Exercise
Find each line in the material below that contains the word "panel" and copy those lines in full.

Element lookup records:
· · ·
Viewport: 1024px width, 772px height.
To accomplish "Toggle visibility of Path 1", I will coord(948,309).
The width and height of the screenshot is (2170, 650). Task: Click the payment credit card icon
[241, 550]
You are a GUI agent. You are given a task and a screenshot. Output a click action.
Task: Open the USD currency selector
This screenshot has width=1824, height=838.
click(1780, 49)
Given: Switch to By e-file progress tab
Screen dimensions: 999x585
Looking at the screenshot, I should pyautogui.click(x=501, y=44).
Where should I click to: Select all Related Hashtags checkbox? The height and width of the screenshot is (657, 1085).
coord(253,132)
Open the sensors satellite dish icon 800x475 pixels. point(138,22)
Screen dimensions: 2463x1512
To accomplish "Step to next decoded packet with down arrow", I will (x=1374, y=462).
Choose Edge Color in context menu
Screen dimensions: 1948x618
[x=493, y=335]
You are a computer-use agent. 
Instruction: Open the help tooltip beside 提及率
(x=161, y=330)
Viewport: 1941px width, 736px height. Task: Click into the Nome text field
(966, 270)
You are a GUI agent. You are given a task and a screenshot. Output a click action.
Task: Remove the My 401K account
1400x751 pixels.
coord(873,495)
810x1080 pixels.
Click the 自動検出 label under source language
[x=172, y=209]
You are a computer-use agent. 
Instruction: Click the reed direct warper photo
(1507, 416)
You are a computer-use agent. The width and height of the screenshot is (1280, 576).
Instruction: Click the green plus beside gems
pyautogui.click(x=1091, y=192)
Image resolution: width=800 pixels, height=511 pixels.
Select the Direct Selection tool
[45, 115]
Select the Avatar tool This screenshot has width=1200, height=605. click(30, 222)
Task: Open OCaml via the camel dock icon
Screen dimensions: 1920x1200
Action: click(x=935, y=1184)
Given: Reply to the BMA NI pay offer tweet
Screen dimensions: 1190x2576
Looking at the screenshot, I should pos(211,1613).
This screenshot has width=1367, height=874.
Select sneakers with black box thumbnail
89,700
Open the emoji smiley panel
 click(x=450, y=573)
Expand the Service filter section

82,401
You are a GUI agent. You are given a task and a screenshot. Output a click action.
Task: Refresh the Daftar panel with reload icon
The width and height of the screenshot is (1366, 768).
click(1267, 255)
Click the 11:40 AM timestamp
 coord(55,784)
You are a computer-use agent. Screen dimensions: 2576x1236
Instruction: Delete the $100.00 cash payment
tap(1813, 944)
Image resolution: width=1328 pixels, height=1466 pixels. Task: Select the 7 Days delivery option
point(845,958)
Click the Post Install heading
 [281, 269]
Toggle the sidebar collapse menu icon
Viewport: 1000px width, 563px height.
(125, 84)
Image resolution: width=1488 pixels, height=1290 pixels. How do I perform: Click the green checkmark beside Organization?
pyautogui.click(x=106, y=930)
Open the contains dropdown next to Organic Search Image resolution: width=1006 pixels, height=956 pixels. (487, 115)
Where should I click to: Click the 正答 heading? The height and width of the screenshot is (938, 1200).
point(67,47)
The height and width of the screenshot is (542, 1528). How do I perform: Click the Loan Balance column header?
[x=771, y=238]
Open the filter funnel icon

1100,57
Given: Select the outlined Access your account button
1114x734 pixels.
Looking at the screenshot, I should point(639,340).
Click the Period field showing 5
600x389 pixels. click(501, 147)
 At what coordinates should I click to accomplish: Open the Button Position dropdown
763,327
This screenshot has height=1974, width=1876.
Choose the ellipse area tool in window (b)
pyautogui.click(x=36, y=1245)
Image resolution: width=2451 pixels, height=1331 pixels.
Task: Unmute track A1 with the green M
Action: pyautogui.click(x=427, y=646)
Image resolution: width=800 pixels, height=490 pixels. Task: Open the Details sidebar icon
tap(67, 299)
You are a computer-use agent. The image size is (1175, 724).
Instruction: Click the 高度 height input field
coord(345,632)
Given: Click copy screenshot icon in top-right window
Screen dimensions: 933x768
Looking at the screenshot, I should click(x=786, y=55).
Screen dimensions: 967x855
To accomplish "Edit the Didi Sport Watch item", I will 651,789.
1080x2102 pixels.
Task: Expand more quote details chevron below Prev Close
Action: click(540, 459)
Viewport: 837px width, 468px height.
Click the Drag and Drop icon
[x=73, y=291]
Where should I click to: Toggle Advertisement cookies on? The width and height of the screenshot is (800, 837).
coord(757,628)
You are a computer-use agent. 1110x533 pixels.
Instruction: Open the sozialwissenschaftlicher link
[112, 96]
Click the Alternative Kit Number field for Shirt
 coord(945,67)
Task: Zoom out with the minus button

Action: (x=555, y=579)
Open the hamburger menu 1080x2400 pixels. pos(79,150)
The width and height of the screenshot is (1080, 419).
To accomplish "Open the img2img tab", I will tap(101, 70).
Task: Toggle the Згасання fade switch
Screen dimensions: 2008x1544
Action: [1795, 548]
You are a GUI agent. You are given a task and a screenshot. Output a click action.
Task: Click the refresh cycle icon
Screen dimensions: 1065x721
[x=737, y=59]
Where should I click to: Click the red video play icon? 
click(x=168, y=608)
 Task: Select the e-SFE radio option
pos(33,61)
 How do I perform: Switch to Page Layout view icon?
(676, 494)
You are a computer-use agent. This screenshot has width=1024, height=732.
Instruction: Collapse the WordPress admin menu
· · ·
Solution to the problem
Open the emoji smiley panel
Task: Refresh the Daftar panel with reload icon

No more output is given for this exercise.